If so far we were used to following dramatic developments in the foreign exchange sector, now we may take a look at the indices field. The US market has become visibly sensitive as the strengthening of the US dollar hinder the appetite for shares of exporters, now less profitable, and also because an interest rate rise is awaited. The S&P index is currently running to the 2000 support level while the Dow Jones index may soon fall to 17600 points. A less anticipated picture of the market comes from Great Britain, where the UK100 is rushing to overcome the January 2015 low (6673 points). The main cited reasons for this evolution is Greece, where again a financing agreement became elusive, the negative indirect effect of the price of oil on the value of local production and political uncertainty.

The instability in the Asian region is apparently having its roots in the Chinese economy where new data came up this morning. Factory production rose 6.8% in the two-month period from a year earlier while Retail sales advanced 10.7% and Fixed-asset investment increased 13.9%. The economy is in need of help, mainly more stimuli, the finance minister announced that  China will pursue an expansionary fiscal policy as the authorities are monitoring the indebted local governments. How will the new Chinese economic plan shape up the Chinese and the world economy? This is I believe the main question puzzling investors for now, including myself.
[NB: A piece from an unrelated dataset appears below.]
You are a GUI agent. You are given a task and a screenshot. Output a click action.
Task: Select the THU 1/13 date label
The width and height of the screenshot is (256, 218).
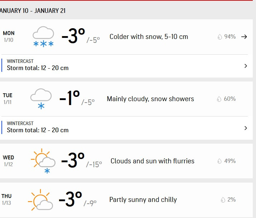pos(7,199)
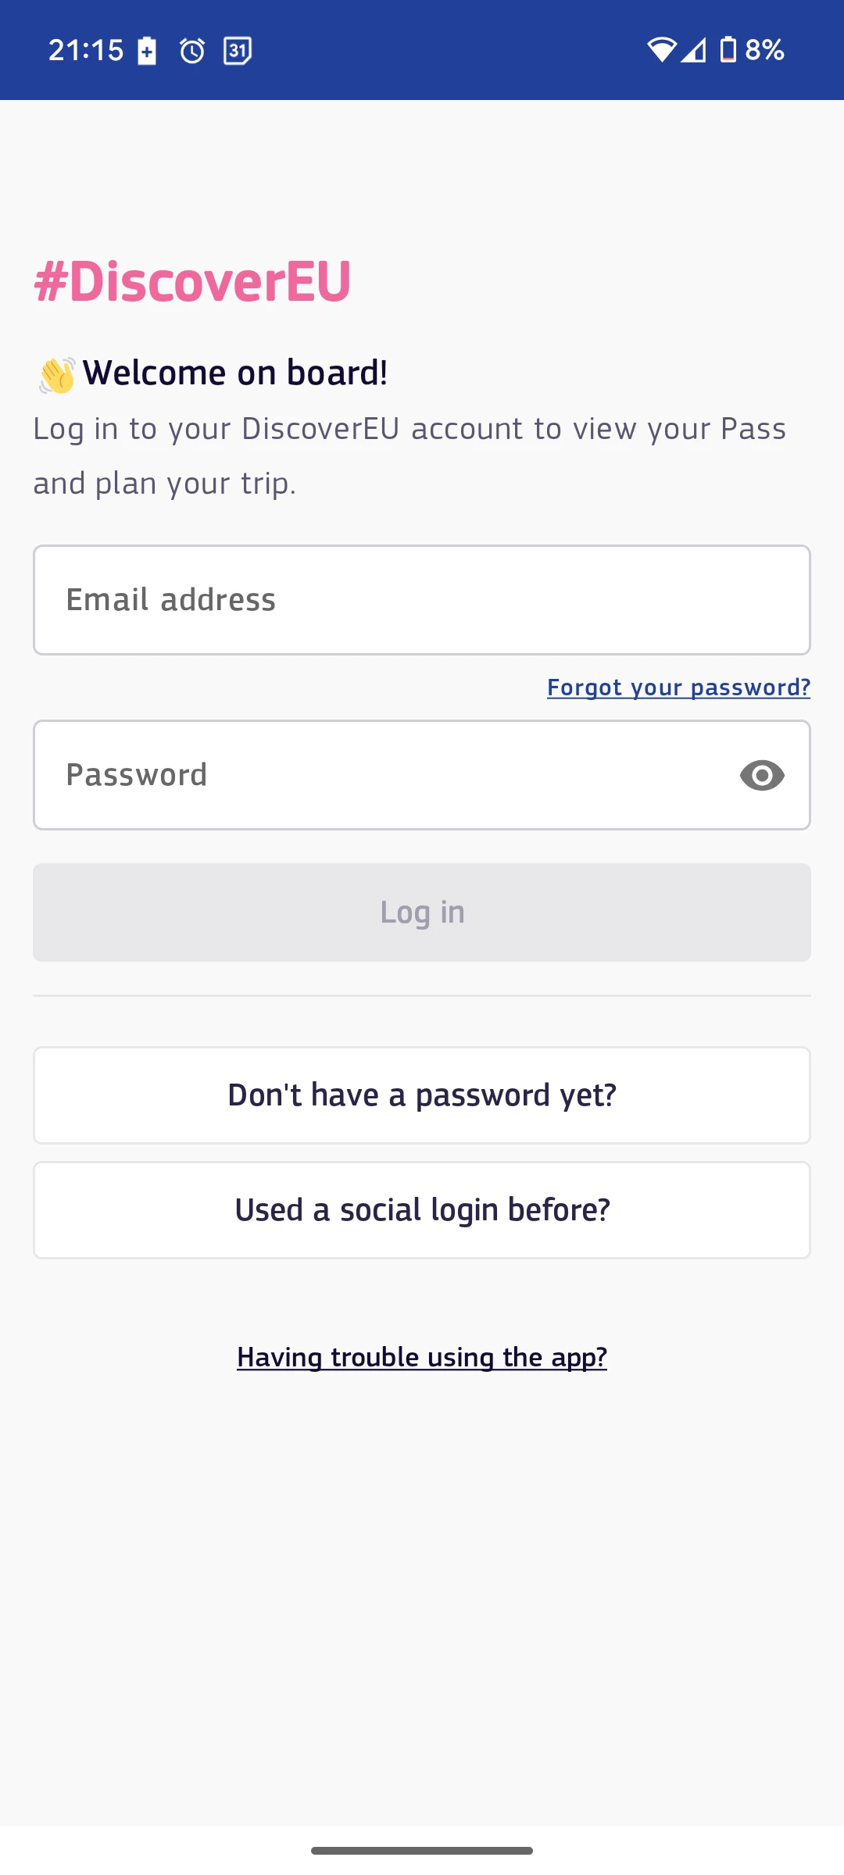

WTI (Crude oil) is currently retesting the local low of 48.48 dollars per barrel, which worked pretty well for a resistance in the last 30 days. Brent’s price, on the other side, has experienced a more dramatic fall as now is being traded at 57 dollars. The spread between the two types of oil has been narrowing lately as the price of oil in the Islamic States had suffered more. In an attempt to impose its market position, Kuwait’s OPEC governor declared that the group is likely to maintain its production policy at the meeting in June. The quotations didn’t have a reaction to the news as they are trying to find a bottom of the current descending trend from where to rebound.

In short it is a new financial era we are about to enter. Or have we entered into it already?